**Problem A**
Print the passage from the article on New York City's trans fat restrictions that opens with the words containing "Initially, the campaign" and closes with "the ban mandatory.".
**Problem B**
According to the article on New York City's restaurant trans fat mandate, in which journal issue did the health officials report on the effort?
**Problem C**
Go on with the news article about New York City's trans fat ban, picking up after its final sentence.

**Extract provided**
-.-.-
Success has spawned similar efforts across the U.S., report finds,,,,
MONDAY, July 20 (HealthDay News) -- When the New York City Health Department mandated that city restaurants change their menus to restrict trans fats, known to be a health hazard, the action was greeted with resistance and grumbling.
"There were the usual 'nanny state' comments," said Dr. Lynn Silver, assistant commissioner of the department's Bureau of Chronic Disease Prevention and Control.
Initially, the campaign was voluntary, Silver said. "But after one year, there was no change," she said, so public health officials decided to make the ban mandatory.
In December 2006, the city required that artificial trans fats be phased out of restaurant food, and the mandate was in full effect by November 2008. Silver and colleagues from the city's Department of Health and Mental Hygiene report on the effort in the July 21 issue of Annals of Internal Medicine.
And they deem it a success. Total saturated fat and trans fat in French fries, for instance, decreased by more than 50 percent in New York City restaurants, according to the report. Overall, the health officials found, the use of trans fats for frying, baking or cooking and in spreads declined from 50 percent to less than 2 percent.
-.-.-
**Recorded data**
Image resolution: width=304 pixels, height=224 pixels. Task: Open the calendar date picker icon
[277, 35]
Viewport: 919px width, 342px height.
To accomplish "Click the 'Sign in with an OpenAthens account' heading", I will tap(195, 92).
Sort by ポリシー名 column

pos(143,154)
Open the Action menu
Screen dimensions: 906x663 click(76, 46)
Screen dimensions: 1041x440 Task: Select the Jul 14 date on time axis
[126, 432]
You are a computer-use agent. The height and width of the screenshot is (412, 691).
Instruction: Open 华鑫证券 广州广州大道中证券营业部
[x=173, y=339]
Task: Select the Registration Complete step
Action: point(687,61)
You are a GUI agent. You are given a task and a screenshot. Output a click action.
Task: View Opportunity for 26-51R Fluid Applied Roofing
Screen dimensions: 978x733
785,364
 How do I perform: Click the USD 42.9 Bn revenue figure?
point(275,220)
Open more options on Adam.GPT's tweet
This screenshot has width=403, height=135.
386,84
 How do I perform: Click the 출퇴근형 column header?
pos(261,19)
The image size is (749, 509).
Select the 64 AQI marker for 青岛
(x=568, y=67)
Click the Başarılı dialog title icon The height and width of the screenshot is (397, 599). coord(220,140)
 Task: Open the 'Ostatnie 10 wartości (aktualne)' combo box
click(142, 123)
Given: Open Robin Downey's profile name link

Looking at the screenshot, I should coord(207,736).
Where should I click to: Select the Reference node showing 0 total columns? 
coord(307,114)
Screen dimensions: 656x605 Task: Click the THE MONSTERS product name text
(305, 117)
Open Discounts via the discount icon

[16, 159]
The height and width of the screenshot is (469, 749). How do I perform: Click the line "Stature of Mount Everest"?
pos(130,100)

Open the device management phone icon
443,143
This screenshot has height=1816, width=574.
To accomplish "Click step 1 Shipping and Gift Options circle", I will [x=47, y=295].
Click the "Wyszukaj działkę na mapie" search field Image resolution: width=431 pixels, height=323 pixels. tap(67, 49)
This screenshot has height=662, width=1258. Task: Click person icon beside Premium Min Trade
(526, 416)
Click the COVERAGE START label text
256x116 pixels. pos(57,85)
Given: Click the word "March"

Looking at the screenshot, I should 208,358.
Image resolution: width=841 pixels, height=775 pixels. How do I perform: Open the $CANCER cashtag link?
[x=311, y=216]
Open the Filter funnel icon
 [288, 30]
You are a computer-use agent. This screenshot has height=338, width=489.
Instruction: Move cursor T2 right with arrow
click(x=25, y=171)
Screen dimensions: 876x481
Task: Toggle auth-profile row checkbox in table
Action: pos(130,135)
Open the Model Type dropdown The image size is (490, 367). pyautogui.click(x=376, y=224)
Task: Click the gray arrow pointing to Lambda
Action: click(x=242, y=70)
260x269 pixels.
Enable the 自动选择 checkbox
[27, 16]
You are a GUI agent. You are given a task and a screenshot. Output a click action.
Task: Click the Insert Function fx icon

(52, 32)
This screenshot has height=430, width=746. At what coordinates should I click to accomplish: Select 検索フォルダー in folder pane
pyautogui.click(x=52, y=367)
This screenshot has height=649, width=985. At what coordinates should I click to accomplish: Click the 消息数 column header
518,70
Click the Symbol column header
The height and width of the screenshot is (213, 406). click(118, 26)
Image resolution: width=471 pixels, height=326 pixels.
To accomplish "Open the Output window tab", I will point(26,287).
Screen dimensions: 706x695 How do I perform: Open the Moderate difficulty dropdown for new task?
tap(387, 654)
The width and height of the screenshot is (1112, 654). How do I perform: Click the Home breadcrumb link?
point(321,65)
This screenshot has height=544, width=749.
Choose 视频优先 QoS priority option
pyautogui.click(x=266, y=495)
-.-.-
**Task result A**
Initially, the campaign was voluntary, Silver said. "But after one year, there was no change," she said, so public health officials decided to make the ban mandatory.

**Task result B**
The July 21 issue of Annals of Internal Medicine.

**Task result C**
Consumers didn't seem to mind. "It became clear that trans fats were being successfully replaced, and no one noticed the difference," Silver said. "Foods tasted just as good, and diners are healthier."
Trans fats were often used, she said, because they last longer than traditional vegetable oil, but "there was nothing terribly delicious about trans fat."
Trans fats, also call partially hydrogenated oils, are made by adding hydrogen to liquid vegetable oils to make them more solid. The fats are commonly found in French fries, doughnuts and baked goods, as well as margarine and shortening.